И мне было больше не о чем просить всемогущего Бога,
Не о чем просить его снизойти,
Лишь о том, чтобы моя дорога
Однажды стала частью его пути.
Он говорил, искусству нужно отдаться поперёк и вдоль,
Включал музыку громче. Она проходила сквозь тело,
Проникая в то бессознательное, до чего просто так вот дойти нельзя,
Я переполнялась. Выполняла божественный кабриоль.
Я наблюдала за ним, искала встречи глаз его в отраженье зеркал,
Он говорил мне: «Камбрэ.» И я изгибалась, немного скользя.
Говорил, что такую чудесную балерину он, кажется, только и ждал,
Что всю жизнь он меня искал.
И музыка заполняла собой все пространство зала, города,
И, кажется, всей моей бесконечной души.
И он повторяет: «Бризе. Алонже.»
Он статный, высокий; он гордый,
И он кричит мне: «Глубоко!
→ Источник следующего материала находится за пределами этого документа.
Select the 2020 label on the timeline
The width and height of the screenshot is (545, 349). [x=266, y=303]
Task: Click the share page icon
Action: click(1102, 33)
Глубоко дыши!»
И я глубоко дышала, воздух жадно глотая ртом,
Как и потом, когда глубоко становилось жить,
Разделяя с ним ложе,
Как душу ему отдавая потом…
Наша любовь случилась самой прекрасной на свете,
Чистой, как вода в роднике,
Нежной, как руки матери перед сном;
Мы мечтали, какие у нас будут дети…
Я выбегала на улицу налегке,
Под старым бардовым зонтом,
И опоздать до смерти боялась, не успеть в назначенный час;
Мы любили так, как никогда и никто до нас.
И каждый раз я летела к нему ан лер,
Чтоб сказать ему, как он мной безгранично любим,
Что я жить без него уже никогда не смогу,
Что вся жизнь лишь была подготовкой ко встречи с ним,
Как глиссад –
Подготовка к большому прыжку.
И он ждал меня на пороге – разделял только маленький палисад;
Я кидалась к нему на шею, он хватал меня на руки,
Сонный, уютный и теплый, с запахом синей небесной вышины.
Я поливала его цветы; он готовил мне завтраки.
Жизнь, казалось, одна сплошная, длинная небылица,
Я в то лето совершенно разучилась думать, осознавать,
Все и всё перестали мне быть важны.
Он был мой Учитель, а я его Ученица.
Он учил меня двигаться, покоряться, дышать, кричать; все до конца отдавать.
Я учила его обладать.
Он считал: «Один, два, три, четыре…
Внимательней! Гранд батман.»
И душа моя становилась как будто шире,
И хотелось покориться его словам.
И хотелось, чтоб он шептал мне в ночи, под луной:
«Ты моя, я тебя никому не отдам,
Ты моя, и навек ты будешь со мной.»
Я была с ним навек. Мы прожили эту вечность.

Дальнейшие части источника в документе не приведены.